Um Projeto de Lei da Câmara de Vereadores de Florianópolis propõe tratamento psicológico para pessoas que tenham algum preconceito. "O objetivo é encaixar a leitura de que todas as fobias têm que ter atendimento e acesso ao Sistema de Saúde", explica o autor do projeto, o vereador e médico Ricardo Vieira.
No início de outubro, um projeto de lei foi criado para fornecer tratamento psicológico para homossexuais. "O projeto é um contraponto ao projeto do vereador Deglaber Goulart", explica o vereador Ricardo.
O projeto pede acesso aos serviços de saúde pública aos cidadãos que apresentem comportamento homofóbico, racista ou qualquer tipo de transtorno psicológico anti-social.

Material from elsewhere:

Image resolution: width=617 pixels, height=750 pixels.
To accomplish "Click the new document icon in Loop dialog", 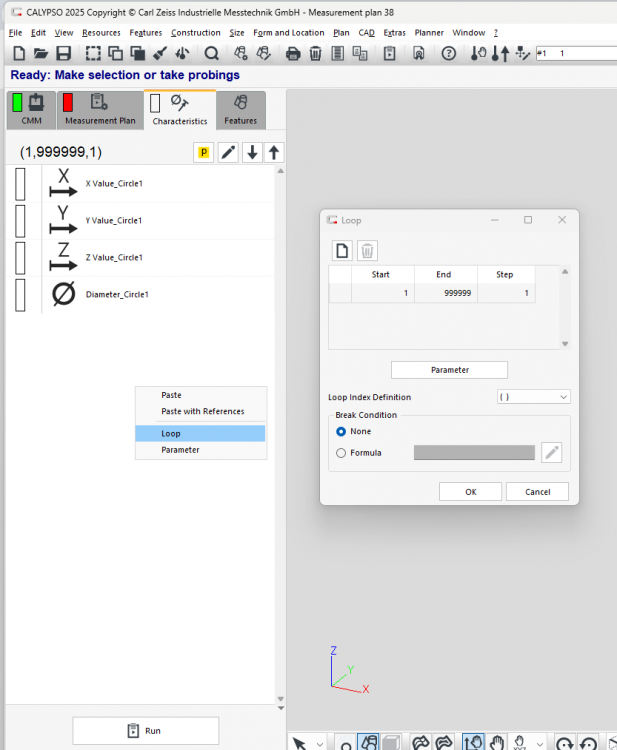I will click(x=342, y=251).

Porém, o secretário Geral da Comissão de Direitos Humanos da OAB, Alexandre Botelho reprova a ideia. "Ele acaba criando uma rotulação para as pessoas que eventualmente possuem algum preconceito em relação a raça, cor, religião ou orientação sexual e isso acaba duplicando os efeitos negativos desta conduta na sociedade. O serviço já existe no SUS, não há necessidade de um projeto de lei", afirmou ele.
O artigo sugere que o tratamento seja voluntário, salvo em caso de pessoas incapazes. "Quem tem este tipo de preconceito não reconhece que tem e, por isso, dificilmente vai se apresentar, voluntariamente, em um consultório psicológico", disse o representante da OAB.